Good classification, poor clustering

jwdebelius · March 13, 2023, 2:08pm

Hi Team!

I've got a weird conundrum, and I'm hoping for some hive mind wisdom.

I've got a data set that is 16S V34 Illumina paired end data and I'm running in qiime2-2022.2. Because of several project related constraints, I'm sort of stuck with this version.

My reads are part of a meta analysis, and so I've been clustering them closed reference. My current pipeline for hte data is:

Trim primers using cutadapt; keep untrimmed reads since they were trimmed before processing
Join paired ends using q2-vsearch
Quality filter iwth q2-quality-filter using default parameters
Denosing using deblur-16S, trimming like the first 15nt and a reasonable length for the ASVs
Apply a full length Silva 138.1 feature classifier to the ASVs and check the taxonomy using classify-sklearn
Cluster the data closed reference at 99% against the same Silva 138.1 reference sequences I used to build the classifier using q2-vserach.

When I look at the high level ASV taxonomy, it looks reasonably good. The community composition reflects the expected enviroment, there's reasonable variation, and it passes the sniff test.

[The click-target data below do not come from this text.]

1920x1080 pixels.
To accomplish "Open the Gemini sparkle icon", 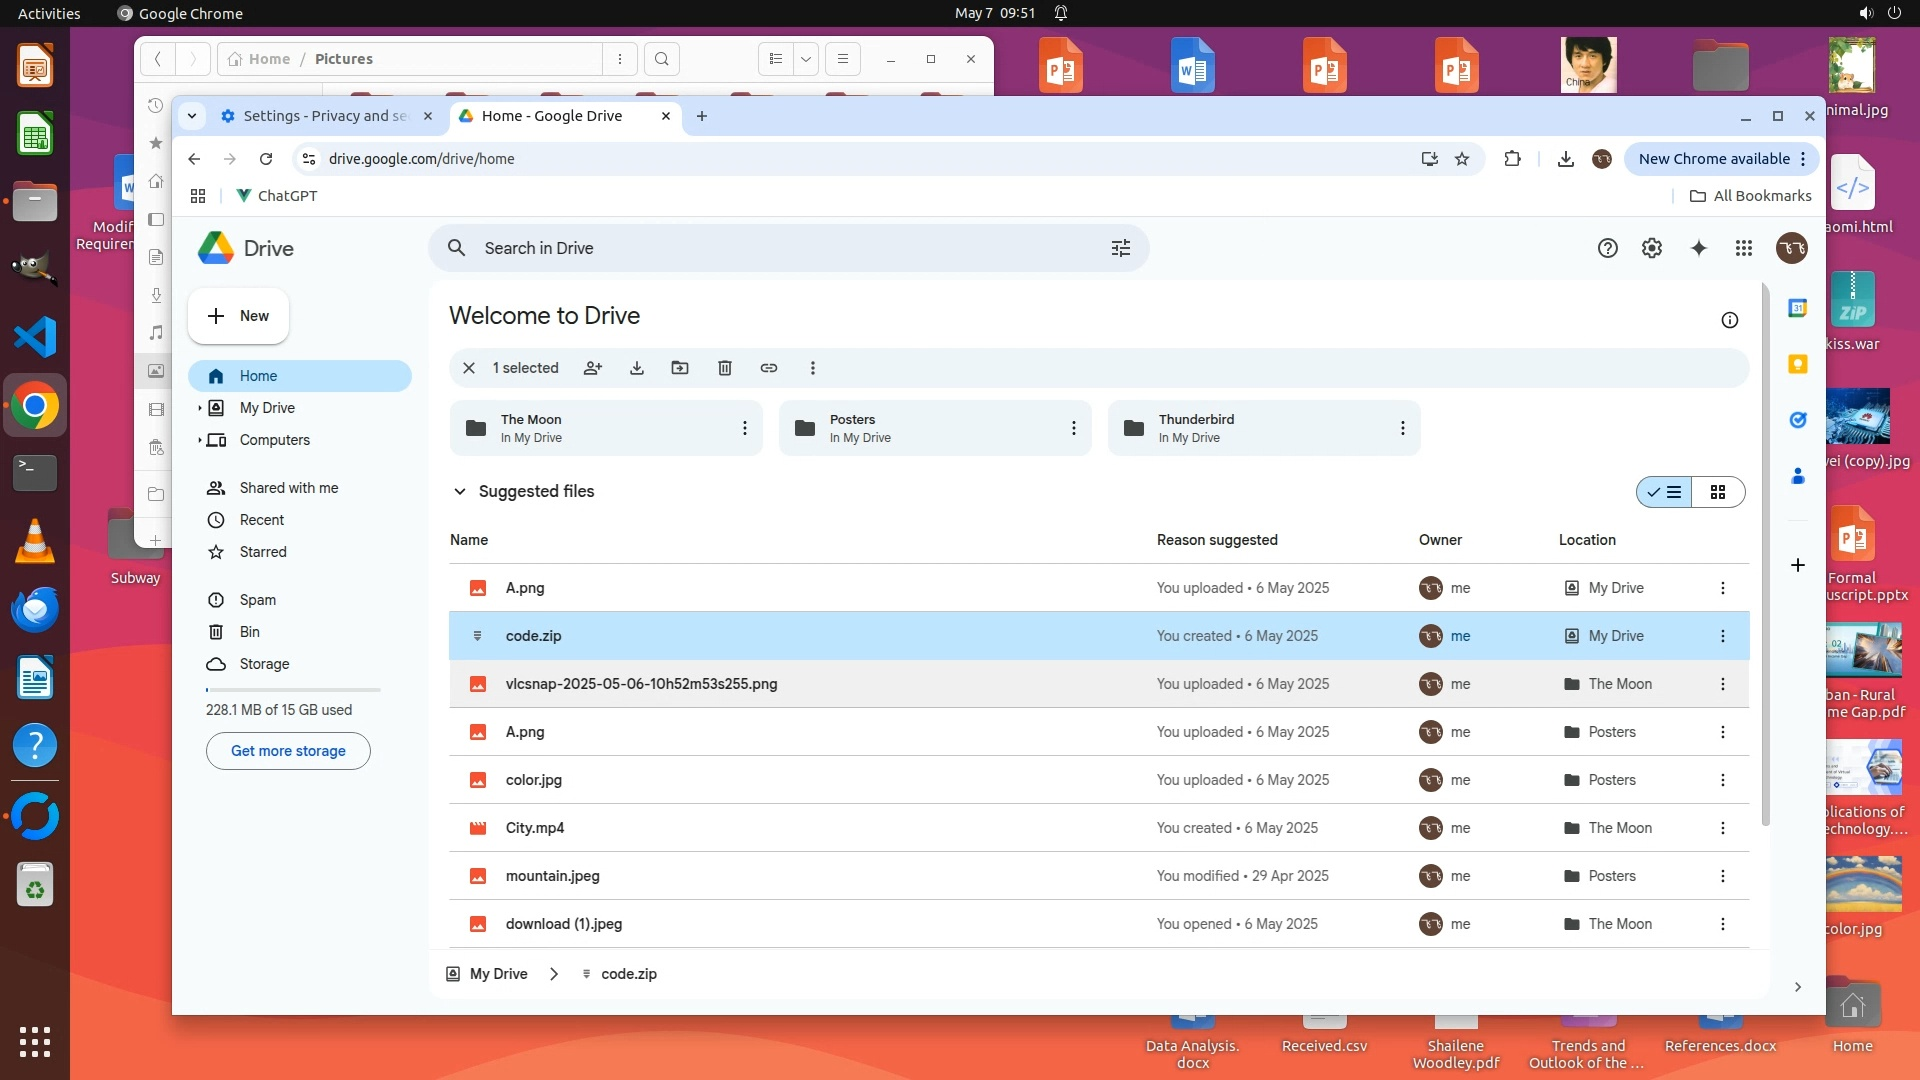I will click(1698, 248).
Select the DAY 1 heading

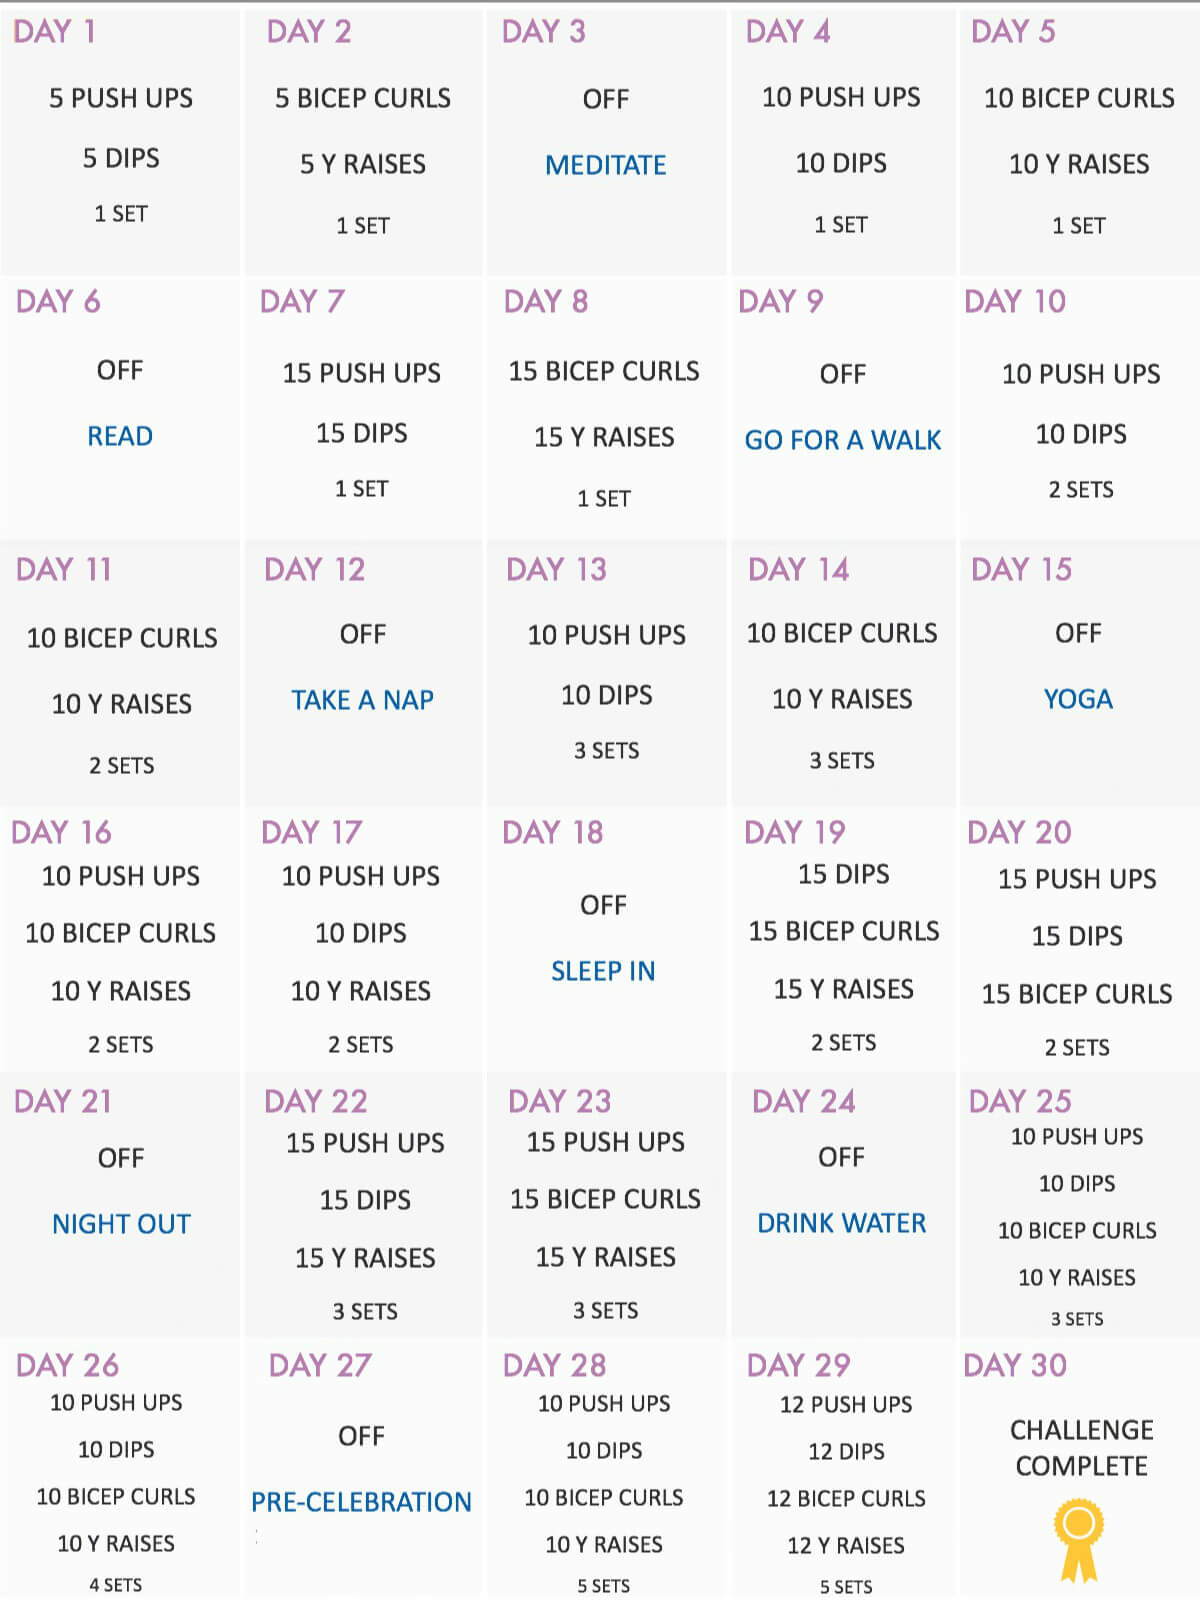[55, 32]

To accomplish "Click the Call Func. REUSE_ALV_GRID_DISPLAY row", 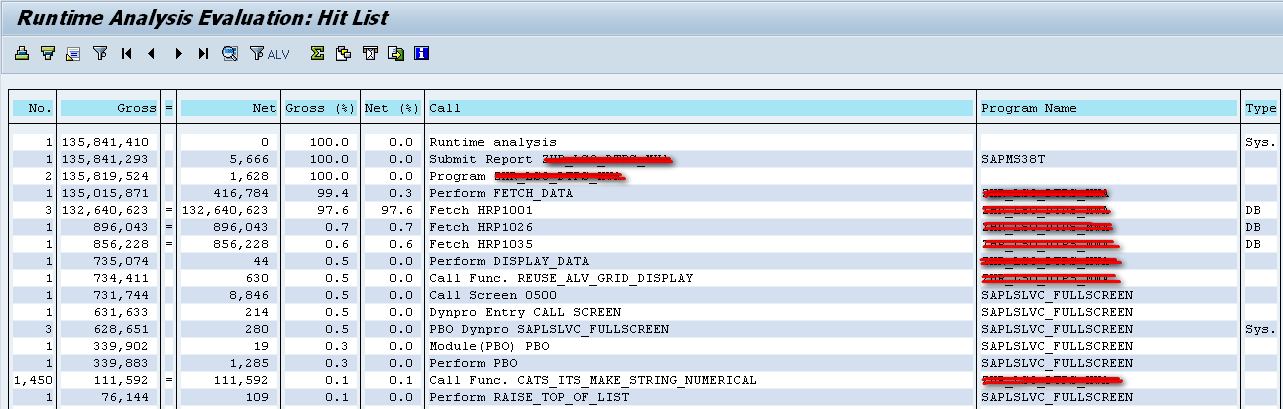I will pos(561,278).
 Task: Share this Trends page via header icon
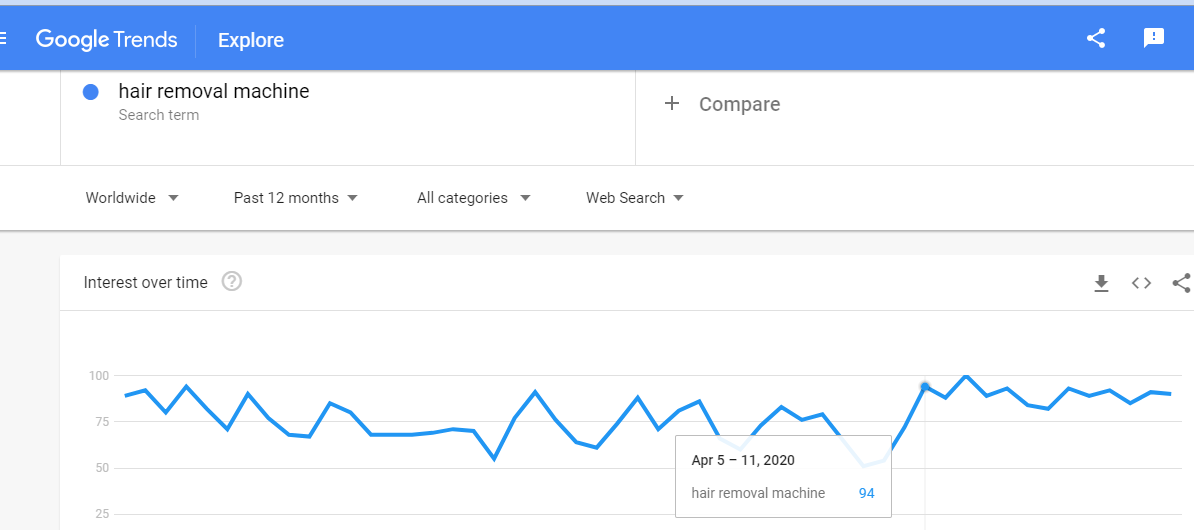(1096, 39)
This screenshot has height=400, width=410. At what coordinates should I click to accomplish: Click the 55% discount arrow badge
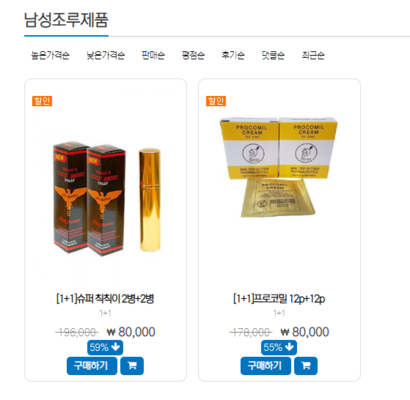[279, 347]
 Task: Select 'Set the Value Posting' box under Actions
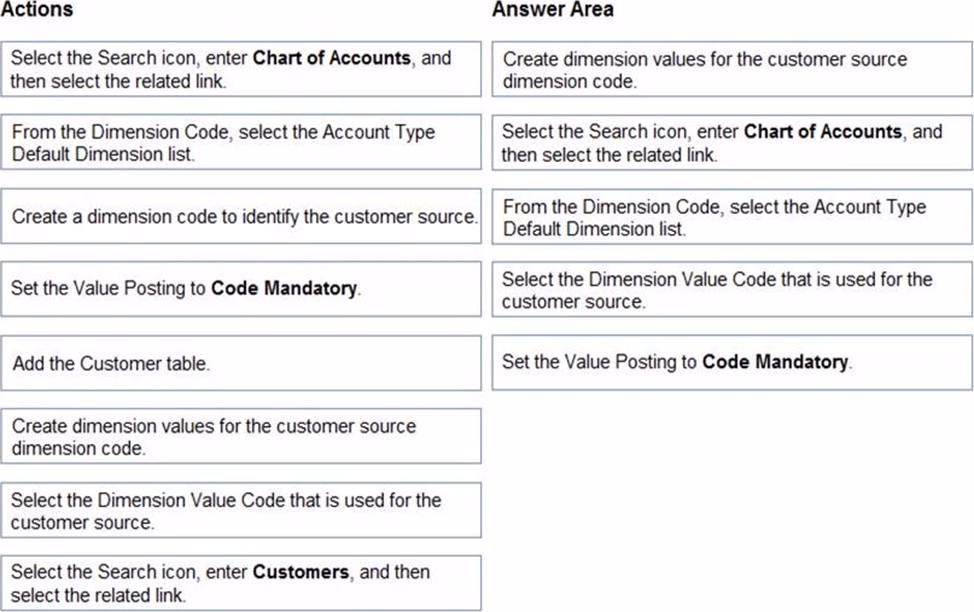coord(241,289)
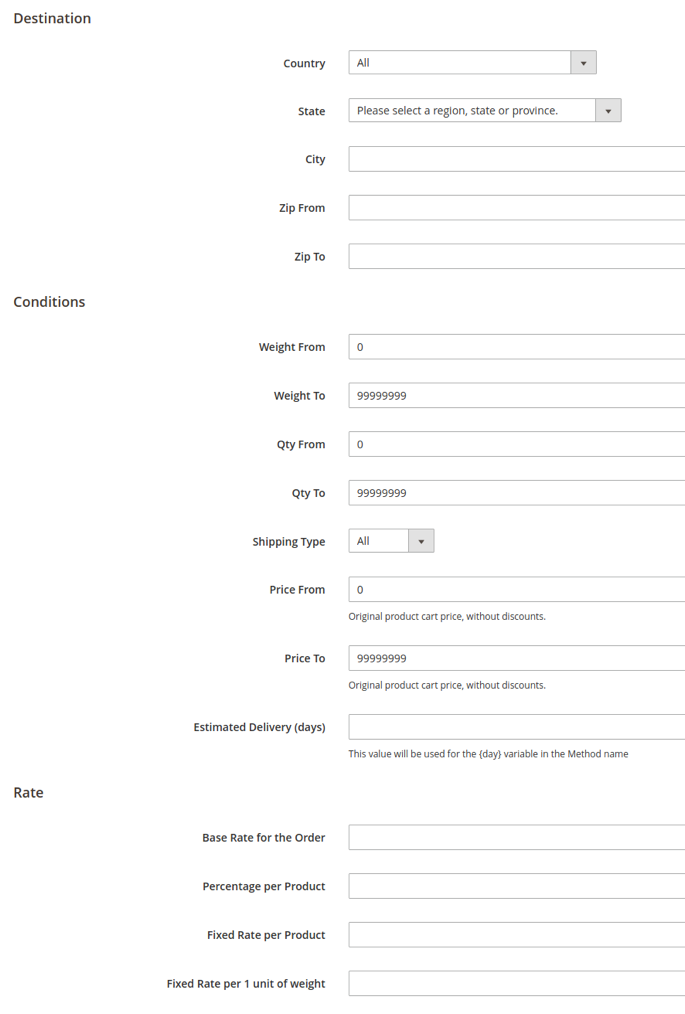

None of the representative sequences are clustering against the reference database, and the ones I do get to cluster don't make sense. (Mostly Bacilli for a fecal community.)

I've tried:

Switching the primer trimming (no dice)
Running single and paired ends
Changingt the denoising trim length
Relaxing my clustering identity
Allowing mixed orientation reads
Crying

Thus far, nothing has worked.

I'm hoping someone here might have some brilliant insight?

Thanks,
Justine

Nicholas_Bokulich · March 13, 2023, 3:26pm

Hi @jwdebelius ,
I think the issue might just be this step:

99% is quite high, and could lead to many failures, esp. if the reads are just a little bit noisy. I recommend reducing this to see if you start getting an acceptable number of reads passing. Looks like you already did this:

but how much did you relax, and what was the effect?

jwdebelius · March 13, 2023, 7:38pm

Hi @Nicholas_Bokulich,

Thanks for your brilliant insight! I think I went to like 98%, which clearly wasn't enough. When I reduced to 97%, I rescue a large portion of samples and the samples look like stool. I was hoping to stay higher, but it's at least justifiable.

Best,
Justine

system · April 14, 2023, 1:39am

This topic was automatically closed 31 days after the last reply. New replies are no longer allowed.